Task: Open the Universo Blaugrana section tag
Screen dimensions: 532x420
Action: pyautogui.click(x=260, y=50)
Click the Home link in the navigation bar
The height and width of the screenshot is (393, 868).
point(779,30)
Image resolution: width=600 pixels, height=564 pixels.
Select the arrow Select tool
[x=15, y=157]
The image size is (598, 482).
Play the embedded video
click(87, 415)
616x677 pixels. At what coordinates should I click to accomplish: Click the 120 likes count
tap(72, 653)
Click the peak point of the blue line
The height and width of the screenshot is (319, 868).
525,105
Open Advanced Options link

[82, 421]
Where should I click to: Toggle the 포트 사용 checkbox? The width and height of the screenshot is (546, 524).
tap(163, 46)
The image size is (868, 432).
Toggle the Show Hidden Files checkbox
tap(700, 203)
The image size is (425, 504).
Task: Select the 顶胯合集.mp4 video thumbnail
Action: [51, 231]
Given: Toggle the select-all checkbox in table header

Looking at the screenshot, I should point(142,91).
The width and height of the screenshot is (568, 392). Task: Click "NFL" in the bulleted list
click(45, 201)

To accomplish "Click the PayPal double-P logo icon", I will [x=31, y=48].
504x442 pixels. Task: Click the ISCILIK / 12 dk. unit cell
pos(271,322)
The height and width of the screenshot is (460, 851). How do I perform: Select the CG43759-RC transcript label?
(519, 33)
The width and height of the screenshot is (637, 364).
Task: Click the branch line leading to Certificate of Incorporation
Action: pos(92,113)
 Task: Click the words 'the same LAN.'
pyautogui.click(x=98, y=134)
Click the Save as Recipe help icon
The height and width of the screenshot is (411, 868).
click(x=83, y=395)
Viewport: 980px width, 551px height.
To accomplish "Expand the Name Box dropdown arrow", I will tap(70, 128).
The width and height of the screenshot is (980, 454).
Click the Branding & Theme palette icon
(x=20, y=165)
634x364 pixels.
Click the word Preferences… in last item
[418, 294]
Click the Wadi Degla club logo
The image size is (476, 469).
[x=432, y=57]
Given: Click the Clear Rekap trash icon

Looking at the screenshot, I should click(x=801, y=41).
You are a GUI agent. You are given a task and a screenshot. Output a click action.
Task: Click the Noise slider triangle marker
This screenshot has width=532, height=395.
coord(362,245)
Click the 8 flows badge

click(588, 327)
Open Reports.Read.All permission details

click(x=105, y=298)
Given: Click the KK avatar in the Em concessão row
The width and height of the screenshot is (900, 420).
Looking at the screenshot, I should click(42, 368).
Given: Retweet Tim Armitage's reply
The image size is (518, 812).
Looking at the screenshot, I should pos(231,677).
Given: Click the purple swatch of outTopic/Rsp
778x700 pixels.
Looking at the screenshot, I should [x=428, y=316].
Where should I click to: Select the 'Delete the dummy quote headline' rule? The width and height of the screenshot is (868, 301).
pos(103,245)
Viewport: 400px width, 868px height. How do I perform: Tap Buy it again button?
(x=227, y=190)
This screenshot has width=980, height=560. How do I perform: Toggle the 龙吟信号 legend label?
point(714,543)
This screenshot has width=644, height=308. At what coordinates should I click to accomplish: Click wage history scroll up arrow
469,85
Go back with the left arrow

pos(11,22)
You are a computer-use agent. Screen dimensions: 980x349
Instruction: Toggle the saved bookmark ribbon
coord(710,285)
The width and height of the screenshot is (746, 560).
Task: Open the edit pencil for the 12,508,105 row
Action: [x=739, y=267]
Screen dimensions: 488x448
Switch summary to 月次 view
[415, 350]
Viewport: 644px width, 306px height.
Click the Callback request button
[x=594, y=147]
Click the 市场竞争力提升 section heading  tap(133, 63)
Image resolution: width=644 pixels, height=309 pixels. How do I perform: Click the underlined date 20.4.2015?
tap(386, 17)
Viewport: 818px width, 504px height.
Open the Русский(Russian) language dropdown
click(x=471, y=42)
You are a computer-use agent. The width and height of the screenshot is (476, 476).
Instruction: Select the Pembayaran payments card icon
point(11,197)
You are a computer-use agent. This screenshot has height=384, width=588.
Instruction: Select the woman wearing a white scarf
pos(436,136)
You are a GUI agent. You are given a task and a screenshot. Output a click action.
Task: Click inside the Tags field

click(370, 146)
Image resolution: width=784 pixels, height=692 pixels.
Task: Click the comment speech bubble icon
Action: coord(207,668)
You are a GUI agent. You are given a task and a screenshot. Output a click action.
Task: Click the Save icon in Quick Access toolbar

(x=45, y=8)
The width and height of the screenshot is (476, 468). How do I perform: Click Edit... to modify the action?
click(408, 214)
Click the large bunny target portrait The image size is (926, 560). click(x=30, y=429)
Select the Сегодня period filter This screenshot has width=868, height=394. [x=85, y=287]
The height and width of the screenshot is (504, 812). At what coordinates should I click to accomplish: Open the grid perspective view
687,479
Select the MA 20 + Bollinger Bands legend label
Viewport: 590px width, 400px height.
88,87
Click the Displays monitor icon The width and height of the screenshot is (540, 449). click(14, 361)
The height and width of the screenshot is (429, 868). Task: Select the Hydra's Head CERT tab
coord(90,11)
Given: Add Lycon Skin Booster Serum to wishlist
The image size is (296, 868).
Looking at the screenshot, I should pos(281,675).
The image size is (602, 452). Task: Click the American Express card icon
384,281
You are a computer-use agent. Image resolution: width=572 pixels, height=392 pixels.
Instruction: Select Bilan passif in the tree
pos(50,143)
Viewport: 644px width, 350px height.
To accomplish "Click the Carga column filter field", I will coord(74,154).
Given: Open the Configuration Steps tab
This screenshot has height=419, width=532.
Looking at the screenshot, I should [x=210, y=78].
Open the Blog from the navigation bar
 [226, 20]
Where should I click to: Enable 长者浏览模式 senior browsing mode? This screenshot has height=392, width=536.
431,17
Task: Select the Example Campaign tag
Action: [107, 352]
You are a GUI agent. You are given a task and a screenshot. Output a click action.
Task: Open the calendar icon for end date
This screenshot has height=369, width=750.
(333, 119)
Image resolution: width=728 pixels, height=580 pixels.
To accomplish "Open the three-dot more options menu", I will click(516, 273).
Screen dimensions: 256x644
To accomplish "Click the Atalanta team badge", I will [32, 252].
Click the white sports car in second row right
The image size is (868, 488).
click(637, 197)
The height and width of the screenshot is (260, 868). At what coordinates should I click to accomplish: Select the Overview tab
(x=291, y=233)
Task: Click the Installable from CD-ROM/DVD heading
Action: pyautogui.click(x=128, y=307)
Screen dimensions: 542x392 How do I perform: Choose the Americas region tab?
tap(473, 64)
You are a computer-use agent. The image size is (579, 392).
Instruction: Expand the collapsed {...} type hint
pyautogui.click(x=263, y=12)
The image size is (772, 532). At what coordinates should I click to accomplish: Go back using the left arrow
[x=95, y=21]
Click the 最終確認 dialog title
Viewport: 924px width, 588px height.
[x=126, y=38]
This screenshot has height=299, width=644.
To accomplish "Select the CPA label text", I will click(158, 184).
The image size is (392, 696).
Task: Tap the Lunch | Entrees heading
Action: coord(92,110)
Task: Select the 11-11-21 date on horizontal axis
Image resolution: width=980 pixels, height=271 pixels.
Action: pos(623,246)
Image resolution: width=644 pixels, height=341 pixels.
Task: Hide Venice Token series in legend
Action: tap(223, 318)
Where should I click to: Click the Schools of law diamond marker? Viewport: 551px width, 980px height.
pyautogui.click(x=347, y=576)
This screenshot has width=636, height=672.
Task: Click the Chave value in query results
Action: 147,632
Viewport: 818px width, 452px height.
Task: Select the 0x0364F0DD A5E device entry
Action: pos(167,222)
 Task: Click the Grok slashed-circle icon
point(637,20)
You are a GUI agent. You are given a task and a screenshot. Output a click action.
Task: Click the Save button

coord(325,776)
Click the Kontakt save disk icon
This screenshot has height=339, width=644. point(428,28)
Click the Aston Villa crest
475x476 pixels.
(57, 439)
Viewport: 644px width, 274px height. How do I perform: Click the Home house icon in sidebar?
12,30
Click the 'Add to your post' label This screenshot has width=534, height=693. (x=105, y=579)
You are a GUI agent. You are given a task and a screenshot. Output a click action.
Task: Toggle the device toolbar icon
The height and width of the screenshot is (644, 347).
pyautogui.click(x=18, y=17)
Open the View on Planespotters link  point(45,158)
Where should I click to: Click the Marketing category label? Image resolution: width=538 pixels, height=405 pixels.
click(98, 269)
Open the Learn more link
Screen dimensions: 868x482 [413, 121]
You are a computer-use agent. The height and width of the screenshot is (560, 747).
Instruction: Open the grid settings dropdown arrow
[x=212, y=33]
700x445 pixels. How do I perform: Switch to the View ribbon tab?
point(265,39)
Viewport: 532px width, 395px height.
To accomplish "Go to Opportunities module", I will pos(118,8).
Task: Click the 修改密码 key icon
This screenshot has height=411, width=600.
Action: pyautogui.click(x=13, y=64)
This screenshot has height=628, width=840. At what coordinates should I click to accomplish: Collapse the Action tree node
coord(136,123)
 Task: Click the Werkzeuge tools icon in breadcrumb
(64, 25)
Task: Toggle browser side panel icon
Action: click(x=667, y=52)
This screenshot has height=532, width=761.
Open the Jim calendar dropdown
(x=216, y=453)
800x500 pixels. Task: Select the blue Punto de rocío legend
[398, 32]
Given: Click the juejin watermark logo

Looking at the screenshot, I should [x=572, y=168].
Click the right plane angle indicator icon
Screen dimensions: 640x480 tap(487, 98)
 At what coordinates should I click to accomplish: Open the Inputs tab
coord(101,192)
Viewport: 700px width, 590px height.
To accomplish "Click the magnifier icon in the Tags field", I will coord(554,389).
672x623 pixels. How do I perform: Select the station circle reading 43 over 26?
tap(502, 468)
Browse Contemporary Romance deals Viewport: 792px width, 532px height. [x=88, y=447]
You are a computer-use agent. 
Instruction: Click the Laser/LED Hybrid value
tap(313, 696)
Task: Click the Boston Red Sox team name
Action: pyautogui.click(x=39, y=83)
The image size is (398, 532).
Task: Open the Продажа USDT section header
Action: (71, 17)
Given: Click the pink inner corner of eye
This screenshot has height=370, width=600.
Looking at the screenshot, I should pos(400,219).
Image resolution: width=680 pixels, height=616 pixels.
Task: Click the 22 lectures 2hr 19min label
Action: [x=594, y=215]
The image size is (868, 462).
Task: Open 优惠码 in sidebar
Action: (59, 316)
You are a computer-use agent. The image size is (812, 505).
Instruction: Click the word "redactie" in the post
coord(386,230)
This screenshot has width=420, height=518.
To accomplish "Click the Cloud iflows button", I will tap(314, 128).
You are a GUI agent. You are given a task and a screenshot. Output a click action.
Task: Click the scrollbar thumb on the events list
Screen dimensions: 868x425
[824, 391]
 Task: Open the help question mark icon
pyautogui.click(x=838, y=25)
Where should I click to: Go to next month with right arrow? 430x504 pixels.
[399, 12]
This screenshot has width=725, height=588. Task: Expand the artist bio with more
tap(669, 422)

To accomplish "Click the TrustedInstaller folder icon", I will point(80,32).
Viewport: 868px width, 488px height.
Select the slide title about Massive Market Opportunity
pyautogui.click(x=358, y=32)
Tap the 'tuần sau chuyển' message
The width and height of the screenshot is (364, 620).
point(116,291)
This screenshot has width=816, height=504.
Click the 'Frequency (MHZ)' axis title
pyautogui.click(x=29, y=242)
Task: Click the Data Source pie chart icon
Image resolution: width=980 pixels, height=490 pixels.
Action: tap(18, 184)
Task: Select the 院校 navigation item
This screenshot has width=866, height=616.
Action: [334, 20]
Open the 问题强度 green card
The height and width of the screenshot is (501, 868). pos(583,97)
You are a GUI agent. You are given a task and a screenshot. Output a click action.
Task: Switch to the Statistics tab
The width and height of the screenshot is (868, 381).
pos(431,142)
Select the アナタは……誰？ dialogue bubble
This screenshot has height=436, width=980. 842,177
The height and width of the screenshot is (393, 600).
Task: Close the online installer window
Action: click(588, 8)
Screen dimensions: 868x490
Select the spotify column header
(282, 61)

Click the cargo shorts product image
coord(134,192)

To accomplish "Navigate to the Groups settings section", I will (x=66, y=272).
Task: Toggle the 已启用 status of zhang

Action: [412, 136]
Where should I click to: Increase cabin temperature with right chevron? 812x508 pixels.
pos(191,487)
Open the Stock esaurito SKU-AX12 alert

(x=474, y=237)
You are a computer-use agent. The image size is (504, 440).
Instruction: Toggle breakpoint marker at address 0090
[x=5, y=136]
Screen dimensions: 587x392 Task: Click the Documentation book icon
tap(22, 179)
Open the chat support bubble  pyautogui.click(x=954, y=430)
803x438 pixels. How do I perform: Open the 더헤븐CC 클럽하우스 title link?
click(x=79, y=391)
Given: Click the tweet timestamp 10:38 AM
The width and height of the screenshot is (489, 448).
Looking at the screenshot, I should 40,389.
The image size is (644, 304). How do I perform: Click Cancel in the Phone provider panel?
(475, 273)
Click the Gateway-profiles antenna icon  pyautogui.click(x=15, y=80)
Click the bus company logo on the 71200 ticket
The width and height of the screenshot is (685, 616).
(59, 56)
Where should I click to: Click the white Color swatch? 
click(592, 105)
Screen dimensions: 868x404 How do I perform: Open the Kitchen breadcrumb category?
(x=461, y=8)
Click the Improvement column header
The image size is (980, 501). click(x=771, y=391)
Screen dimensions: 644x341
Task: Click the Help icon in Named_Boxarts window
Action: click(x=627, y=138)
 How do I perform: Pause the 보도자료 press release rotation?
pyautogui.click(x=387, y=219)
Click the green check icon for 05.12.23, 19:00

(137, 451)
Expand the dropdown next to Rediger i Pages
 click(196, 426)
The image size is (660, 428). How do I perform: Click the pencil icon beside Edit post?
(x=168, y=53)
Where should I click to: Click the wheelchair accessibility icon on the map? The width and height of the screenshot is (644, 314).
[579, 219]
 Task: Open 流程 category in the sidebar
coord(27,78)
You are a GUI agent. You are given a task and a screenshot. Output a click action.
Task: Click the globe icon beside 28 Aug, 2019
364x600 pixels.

▸ Exercise prompt: Copy, from the data above, every line where the word "computer" appears.

▸ Task result:
You are a computer-use agent. Screen dimensions: 980x349
You are a computer-use agent. The width and height of the screenshot is (476, 476).
You are a computer-use agent. This screenshot has height=384, width=588.
You are a computer-use agent. Image resolution: width=572 pixels, height=392 pixels.
You are a computer-use agent. The image size is (579, 392).
You are a computer-use agent. The height and width of the screenshot is (560, 747).
You are a computer-use agent. 
You are a computer-use agent. The image size is (812, 505).
You are a computer-use agent. The image size is (504, 440).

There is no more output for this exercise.